Hybrid Microscope Could Bring Digital Biopsy to the Clinic
Arthur T Knackerbracket has found the following story:
By adding infrared capability to the ubiquitous, standard optical microscope, researchers at the University of Illinois at Urbana-Champaign hope to bring cancer diagnosis into the digital era.
Pairing infrared measurements with high-resolution optical images and machine learning algorithms, the researchers created digital biopsies that closely correlated with traditional pathology techniques and also outperformed state-of-the-art infrared microscopes.
Led by Rohit Bhargava, a professor of bioengineering and the director of the Cancer Center at Illinois, the group published its results in the Proceedings of the National Academy of Sciences.
"The advantage is that no stains are required, and both the organization of cells and their chemistry can be measured. Measuring the chemistry of tumor cells and their microenvironment can lead to better cancer diagnoses and better understanding of the disease," Bhargava said.
[...] Bhargava's group developed its hybrid microscope by adding an infrared laser and a specialized microscope lens, called an interference objective, to an optical camera.
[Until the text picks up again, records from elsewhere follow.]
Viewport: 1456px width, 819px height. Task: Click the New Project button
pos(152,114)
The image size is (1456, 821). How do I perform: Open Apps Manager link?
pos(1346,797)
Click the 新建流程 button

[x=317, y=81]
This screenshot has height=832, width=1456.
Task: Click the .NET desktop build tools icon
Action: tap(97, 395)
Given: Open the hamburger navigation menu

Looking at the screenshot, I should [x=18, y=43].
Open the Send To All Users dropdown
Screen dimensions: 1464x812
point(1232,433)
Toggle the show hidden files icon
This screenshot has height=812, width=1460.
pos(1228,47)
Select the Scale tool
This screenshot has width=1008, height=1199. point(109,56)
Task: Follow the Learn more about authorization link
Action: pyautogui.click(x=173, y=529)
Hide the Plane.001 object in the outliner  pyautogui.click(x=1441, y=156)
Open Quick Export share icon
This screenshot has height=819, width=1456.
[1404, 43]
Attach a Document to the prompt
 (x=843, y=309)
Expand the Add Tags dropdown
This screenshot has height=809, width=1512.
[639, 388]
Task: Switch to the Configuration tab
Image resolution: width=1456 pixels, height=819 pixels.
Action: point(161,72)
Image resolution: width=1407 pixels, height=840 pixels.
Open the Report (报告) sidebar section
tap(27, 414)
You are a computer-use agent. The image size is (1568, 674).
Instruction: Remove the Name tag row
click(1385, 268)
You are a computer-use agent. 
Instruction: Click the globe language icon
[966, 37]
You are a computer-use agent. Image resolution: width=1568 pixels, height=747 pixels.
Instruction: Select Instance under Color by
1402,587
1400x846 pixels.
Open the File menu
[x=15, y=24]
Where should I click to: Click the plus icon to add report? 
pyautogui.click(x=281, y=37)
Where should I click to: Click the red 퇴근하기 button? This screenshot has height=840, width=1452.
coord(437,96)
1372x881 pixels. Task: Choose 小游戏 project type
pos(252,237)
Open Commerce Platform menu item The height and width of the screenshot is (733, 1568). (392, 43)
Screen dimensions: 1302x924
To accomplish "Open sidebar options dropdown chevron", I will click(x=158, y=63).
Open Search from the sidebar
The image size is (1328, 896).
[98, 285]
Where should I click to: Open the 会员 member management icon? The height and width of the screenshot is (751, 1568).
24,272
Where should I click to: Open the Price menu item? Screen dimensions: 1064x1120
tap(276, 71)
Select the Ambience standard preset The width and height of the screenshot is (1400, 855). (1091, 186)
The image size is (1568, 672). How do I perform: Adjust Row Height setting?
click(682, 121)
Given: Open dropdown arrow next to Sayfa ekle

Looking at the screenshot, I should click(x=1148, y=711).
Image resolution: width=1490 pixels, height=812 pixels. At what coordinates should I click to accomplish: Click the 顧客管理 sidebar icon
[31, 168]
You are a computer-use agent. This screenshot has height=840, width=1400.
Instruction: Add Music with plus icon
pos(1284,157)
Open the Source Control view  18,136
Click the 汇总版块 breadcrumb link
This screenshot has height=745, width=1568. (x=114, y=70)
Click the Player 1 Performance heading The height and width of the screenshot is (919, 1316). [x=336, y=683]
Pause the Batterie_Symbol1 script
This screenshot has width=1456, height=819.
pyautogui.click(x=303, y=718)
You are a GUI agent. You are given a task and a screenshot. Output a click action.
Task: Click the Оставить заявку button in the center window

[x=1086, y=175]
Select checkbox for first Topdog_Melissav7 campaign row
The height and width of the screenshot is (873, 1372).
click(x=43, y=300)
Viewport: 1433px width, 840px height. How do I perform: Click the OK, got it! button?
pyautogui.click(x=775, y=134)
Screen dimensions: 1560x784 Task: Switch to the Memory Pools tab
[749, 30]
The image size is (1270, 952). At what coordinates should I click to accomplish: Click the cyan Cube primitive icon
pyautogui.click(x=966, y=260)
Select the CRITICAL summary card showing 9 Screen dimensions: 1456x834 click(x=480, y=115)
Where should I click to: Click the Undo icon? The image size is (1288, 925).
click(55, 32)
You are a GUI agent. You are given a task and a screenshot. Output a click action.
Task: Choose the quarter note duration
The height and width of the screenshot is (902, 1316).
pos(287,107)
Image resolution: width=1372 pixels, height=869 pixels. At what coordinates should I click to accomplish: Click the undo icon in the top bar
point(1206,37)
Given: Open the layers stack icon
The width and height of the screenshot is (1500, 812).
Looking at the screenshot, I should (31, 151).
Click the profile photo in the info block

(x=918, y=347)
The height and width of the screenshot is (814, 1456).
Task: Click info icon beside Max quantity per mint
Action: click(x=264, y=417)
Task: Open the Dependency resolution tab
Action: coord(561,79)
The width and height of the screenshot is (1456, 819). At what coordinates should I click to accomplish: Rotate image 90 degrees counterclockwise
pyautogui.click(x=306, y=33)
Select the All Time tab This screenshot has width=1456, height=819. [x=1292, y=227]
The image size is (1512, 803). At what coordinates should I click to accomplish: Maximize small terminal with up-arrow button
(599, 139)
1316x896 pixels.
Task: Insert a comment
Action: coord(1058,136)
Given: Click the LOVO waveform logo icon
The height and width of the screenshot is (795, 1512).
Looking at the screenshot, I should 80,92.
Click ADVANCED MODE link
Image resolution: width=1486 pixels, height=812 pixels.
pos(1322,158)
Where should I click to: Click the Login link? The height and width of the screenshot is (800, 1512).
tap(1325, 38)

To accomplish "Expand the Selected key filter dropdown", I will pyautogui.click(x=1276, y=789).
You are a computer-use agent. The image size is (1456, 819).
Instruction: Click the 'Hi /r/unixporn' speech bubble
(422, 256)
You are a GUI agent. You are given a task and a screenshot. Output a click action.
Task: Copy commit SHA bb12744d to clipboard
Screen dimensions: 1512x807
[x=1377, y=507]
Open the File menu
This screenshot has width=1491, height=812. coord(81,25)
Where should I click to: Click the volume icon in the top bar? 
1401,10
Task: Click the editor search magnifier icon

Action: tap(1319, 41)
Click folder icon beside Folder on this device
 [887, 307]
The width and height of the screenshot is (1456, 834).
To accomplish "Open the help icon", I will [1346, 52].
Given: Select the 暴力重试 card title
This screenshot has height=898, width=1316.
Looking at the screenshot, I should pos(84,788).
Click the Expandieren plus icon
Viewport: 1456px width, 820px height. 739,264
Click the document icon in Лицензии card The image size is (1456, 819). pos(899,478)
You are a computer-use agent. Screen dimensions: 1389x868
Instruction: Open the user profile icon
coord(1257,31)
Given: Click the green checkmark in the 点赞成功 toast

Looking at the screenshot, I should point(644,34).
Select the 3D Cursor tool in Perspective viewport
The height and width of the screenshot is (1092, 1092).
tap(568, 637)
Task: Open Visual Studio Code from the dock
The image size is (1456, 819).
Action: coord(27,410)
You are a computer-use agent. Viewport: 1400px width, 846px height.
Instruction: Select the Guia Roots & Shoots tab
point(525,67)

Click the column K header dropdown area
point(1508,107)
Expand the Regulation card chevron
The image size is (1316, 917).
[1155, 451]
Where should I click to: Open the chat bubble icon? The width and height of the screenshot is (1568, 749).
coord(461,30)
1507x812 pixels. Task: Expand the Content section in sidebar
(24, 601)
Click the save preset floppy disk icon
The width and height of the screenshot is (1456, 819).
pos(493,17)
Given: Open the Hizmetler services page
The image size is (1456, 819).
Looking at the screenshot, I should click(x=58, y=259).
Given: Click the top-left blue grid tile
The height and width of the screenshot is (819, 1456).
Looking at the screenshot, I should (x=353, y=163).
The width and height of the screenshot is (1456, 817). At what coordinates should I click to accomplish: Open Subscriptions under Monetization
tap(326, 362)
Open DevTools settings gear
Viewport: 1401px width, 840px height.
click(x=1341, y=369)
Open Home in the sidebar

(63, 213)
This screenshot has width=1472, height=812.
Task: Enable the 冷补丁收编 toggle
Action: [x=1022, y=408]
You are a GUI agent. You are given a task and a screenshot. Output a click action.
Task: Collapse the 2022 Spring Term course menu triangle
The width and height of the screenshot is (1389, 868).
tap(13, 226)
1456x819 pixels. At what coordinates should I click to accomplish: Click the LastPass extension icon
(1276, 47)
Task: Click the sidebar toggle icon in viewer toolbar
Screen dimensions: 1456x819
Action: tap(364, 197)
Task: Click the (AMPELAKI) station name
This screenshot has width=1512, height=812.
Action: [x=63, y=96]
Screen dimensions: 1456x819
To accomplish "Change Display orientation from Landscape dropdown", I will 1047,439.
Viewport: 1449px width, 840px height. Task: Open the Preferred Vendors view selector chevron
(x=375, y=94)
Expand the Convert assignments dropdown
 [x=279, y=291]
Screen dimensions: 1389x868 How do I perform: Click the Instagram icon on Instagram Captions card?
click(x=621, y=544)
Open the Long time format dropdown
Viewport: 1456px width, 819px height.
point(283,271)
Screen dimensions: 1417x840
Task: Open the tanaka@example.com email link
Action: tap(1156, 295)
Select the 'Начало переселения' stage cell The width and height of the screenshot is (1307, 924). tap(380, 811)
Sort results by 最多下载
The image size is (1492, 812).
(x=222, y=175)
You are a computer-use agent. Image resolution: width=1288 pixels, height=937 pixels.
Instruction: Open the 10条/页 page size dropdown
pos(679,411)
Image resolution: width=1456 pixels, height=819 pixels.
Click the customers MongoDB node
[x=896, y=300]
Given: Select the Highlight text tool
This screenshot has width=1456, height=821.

The infrared-optical hybrid measures both infrared data and a high-resolution optical image with a light microscope -- the kind ubiquitous in clinics and labs.
"We built the hybrid microscope from off-the-shelf components. This is important because it allows others to easily build their own microscope or upgrade an existing microscope," said Martin Schnell, a postdoctoral fellow in Bhargava's group and first author of the paper.